I do have to be careful though, because I don't know what language you are using... and in some languages \0 ends the string.
In C#, you can put any data into a string... example:
byte[] myJpegByteArray = GetBytesFromSomeImage();
string myString = Encoding.ASCII.GetString(myJpegByteArray);
Before internationalization, it didn't make much difference. ASCII characters are all bytes, so strings, character arrays and byte arrays ended up having the same implementation.
These days, though, strings are a lot more complicated, in order to deal with thousands of foreign language characters and the linguistic rules that go with them.
Sure, if you look deep enough, everything is just bits and bytes, but there's a world of difference in how the computer interprets them. The rules for "text" make things look right when it's displayed to a human, but the computer is free to monkey with the internal representation. For example,
In Unicode, there are many encoding systems. Changing between them makes every byte different.
Some languages have multiple characters that are linguistically equivalent. These could switch back and forth when you least expect it.
There are different ways to end a line of text. Unintended translations between CRLF and LF will break a binary file.
Deep down everything is just bytes.
Things like strings and pictures are defined by rules about how to order bytes.
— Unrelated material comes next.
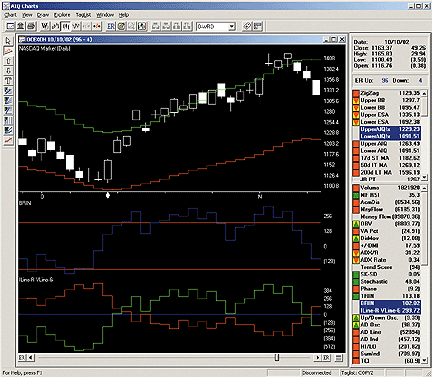Click the chart date scroll slider thumb
The image size is (432, 377).
(277, 358)
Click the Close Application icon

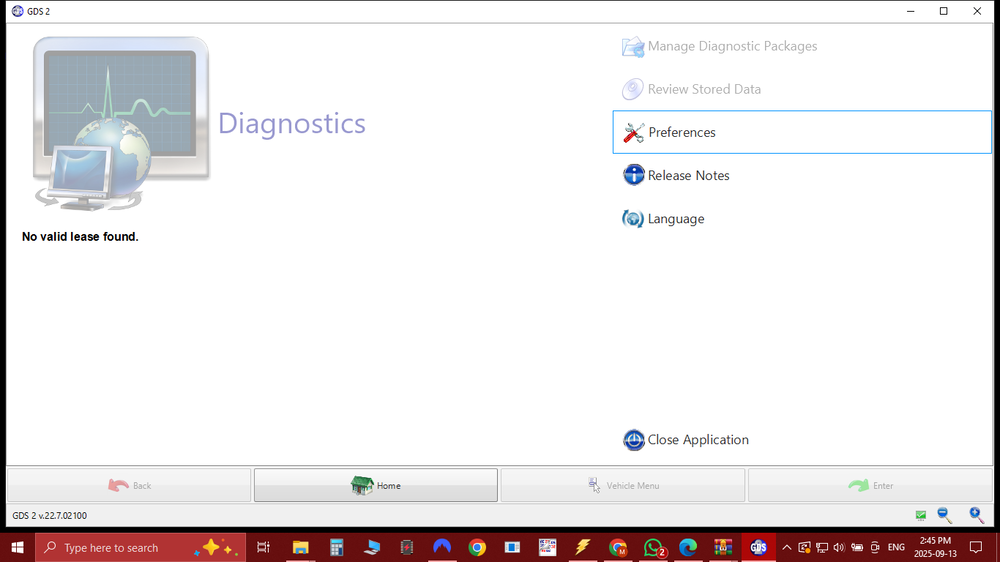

strings for example end in a byte with value 32 (or something else)
jpg's don't
Depends on the language. For example in Python string types (str) are really byte arrays, so they can indeed be used for binary data.
In C the NULL byte is used for string termination, so a sting cannot be used for arbitrary binary data, since binary data could contain null bytes.
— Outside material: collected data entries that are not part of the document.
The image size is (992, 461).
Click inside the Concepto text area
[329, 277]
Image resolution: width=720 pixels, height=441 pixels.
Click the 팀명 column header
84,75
In C# a string is an array of chars, and since a char is basically an alias for 16bit int, you can probably get away with storing arbitrary binary data in a string. You might get errors when you try to display the string (because some values might not actually correspond to a legal unicode character), and some operations like case conversions will probably fail in strange ways.
In short it might be possible in some langauges to store arbitrary binary data in strings, but they are not designed for this use, and you may run into all kinds of unforseen trouble. Most languages have a byte-array type for storing arbitrary binary data.
I agree with Jacobus' answer:
In the end all data structures are made up of bytes. (Well, if you go even deeper: of bits). With some abstraction, you could say that a string or a byte array are conventions for programmers, on how to access them.
In this regard, the string is an abstraction for data interpreted as a text. Text was invented for communication among humans, computers or programs do not communicate very well using text. SQL is textual, but is an interface for humans to tell a database what to do.
So in general, textual data, and therefore strings, are primarily for human to human, or human to machine interaction (say for the content of a message box). Using them for something else (e.g. reading or writing binary image data) is possible, but carries lots of risk bacause you are using the data type for something it was not designed to handle. This makes it much more error prone. You may be able to store binary data in strings, mbut just because you are able to shoot yourself in the foot, you should avoid doing so.
Summary: You can do it. But you better don't.
Your original question (c# - What is string really good for?) made very little sense. So the answers didn't make sense, either.
Your original question said "For some reason though, when I write this string out to a file, it doesn't open." Which doesn't really mean much.
Your original question was incomplete, and the answers were misleading and confusing. You CAN store anything in a String. Period. The "strings are for text" answers were there because you didn't provide enough information in your question to determine what's going wrong with your particular bit of C# code.
You didn't provide a code snippet or an error message. That's why it's hard to 'get it' -- you're not providing enough details for us to know what you don't get.